Work instructions:
Find the line containing "Traitement (1003, 427)" in the entries below. Restate it and each line after it, word for word, up to and including the line containing "Chaînes et accessoires (251, 416)".

[Dataset entries]
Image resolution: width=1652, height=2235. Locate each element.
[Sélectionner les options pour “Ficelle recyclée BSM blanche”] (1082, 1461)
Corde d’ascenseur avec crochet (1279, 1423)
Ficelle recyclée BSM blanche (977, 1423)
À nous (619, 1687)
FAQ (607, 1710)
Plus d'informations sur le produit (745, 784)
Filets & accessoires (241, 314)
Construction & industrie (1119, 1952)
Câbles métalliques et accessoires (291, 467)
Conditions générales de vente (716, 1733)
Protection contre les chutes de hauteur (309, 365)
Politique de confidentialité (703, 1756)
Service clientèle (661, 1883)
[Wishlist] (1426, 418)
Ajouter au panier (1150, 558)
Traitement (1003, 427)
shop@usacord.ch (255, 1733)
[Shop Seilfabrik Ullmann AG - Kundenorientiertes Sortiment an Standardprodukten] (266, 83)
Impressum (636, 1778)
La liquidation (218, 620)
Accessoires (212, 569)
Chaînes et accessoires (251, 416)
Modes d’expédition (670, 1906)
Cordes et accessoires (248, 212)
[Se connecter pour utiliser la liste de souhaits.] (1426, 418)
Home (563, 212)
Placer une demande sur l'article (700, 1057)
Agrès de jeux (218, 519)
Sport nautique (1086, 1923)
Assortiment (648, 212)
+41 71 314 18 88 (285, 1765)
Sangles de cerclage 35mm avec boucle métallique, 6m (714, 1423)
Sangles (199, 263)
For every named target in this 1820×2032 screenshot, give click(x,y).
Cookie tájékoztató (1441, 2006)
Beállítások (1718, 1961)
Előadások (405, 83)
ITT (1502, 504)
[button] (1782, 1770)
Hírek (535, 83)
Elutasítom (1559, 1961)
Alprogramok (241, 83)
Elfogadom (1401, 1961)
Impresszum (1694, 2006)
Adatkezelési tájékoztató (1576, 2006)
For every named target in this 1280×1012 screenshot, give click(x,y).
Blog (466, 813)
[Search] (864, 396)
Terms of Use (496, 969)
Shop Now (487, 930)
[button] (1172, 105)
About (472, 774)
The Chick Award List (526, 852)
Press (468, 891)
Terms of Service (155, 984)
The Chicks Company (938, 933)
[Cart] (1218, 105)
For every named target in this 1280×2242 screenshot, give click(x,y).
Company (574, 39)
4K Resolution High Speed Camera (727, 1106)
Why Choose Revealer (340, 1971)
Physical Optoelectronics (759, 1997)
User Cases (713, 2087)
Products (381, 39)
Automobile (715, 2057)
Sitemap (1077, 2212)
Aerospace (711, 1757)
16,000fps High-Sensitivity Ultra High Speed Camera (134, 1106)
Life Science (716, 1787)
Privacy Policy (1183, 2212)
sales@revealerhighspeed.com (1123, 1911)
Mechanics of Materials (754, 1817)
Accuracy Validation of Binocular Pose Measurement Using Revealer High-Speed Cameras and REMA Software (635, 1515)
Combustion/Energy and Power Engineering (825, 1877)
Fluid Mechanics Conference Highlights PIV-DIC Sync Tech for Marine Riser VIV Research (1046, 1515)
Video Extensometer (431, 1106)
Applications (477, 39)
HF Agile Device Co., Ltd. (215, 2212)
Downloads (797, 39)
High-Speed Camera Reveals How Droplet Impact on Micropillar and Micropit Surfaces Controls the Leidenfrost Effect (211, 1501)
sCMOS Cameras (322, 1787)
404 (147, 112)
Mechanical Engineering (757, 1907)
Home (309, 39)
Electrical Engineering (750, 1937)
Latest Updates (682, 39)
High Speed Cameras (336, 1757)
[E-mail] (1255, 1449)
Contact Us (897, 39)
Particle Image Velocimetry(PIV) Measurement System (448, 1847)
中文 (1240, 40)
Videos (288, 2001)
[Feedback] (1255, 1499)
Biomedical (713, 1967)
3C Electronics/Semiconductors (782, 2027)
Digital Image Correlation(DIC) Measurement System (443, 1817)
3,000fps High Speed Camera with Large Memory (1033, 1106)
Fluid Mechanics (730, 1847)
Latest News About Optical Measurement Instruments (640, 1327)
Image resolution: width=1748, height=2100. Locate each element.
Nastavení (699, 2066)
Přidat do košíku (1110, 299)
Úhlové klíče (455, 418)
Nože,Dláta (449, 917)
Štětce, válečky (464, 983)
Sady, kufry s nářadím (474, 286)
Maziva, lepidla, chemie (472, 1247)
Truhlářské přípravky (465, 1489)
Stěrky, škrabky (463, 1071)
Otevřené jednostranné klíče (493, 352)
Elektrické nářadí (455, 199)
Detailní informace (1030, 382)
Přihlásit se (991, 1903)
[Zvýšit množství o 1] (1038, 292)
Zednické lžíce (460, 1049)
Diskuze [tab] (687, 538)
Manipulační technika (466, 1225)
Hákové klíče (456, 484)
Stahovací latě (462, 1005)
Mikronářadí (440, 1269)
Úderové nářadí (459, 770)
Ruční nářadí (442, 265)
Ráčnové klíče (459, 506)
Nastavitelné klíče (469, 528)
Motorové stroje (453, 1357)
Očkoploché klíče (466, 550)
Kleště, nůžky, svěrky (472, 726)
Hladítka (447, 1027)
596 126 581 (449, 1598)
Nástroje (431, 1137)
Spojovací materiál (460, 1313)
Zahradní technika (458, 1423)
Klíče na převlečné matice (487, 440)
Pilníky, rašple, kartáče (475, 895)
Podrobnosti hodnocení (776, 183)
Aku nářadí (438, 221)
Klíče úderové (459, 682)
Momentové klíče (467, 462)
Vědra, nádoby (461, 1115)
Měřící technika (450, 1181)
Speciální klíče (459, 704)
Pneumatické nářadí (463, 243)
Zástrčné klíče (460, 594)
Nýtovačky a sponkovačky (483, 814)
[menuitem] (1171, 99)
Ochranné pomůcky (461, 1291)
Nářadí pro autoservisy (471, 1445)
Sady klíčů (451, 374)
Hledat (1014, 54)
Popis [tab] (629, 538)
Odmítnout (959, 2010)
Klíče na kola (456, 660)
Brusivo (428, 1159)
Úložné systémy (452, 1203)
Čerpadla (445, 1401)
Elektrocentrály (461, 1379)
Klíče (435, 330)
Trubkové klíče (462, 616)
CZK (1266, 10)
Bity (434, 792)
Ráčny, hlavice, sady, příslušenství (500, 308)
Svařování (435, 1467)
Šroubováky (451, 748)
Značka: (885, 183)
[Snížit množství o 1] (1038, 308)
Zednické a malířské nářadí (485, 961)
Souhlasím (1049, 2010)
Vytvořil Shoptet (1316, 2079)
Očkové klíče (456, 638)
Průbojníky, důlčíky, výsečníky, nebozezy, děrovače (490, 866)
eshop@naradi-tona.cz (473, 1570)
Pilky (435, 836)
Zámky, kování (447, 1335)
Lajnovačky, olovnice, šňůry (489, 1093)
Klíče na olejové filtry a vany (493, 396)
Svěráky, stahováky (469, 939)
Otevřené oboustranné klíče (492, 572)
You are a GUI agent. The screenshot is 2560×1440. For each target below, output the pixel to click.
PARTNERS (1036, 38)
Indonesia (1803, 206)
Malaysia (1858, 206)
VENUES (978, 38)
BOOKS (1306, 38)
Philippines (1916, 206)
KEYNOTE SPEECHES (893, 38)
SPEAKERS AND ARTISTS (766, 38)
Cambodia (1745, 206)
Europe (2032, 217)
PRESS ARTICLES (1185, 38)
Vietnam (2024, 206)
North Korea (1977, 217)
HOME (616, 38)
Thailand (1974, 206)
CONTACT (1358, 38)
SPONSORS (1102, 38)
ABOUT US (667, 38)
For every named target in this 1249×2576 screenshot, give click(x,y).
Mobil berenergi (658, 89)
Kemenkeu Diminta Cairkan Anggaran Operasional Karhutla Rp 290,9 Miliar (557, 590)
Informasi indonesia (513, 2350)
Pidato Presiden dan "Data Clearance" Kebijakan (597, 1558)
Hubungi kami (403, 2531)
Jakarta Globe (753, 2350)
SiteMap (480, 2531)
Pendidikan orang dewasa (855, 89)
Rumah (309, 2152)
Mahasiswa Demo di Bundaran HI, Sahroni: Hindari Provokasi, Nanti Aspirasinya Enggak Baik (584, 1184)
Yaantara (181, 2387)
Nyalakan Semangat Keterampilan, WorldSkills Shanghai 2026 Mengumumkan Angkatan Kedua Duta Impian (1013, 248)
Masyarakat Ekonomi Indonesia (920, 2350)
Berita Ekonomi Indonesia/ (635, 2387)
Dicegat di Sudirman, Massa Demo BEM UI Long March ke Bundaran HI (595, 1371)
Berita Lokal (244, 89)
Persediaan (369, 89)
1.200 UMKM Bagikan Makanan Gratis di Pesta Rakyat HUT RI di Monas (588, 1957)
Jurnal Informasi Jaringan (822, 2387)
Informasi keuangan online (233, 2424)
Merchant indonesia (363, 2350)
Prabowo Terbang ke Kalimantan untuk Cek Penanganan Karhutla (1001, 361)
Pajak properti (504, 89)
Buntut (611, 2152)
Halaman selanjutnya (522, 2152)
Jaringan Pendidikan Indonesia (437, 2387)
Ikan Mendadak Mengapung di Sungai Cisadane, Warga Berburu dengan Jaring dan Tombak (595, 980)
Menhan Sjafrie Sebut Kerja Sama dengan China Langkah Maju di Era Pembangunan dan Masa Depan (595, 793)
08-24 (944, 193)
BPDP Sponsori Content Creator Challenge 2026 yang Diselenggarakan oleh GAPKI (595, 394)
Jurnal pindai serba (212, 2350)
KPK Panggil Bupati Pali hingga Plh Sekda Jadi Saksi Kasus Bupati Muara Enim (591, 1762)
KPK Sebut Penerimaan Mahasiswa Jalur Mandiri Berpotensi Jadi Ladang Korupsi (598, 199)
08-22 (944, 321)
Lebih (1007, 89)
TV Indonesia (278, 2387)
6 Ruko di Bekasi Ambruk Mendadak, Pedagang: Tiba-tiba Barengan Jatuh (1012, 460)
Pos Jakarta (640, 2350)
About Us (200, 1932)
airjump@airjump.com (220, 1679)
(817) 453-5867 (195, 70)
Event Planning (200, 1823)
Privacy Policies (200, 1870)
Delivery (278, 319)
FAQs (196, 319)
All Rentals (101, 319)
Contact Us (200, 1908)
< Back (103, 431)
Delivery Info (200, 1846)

Written solution:
Traitement (1003, 427)
shop@usacord.ch (255, 1733)
[Shop Seilfabrik Ullmann AG - Kundenorientiertes Sortiment an Standardprodukten] (266, 83)
Impressum (636, 1778)
La liquidation (218, 620)
Accessoires (212, 569)
Chaînes et accessoires (251, 416)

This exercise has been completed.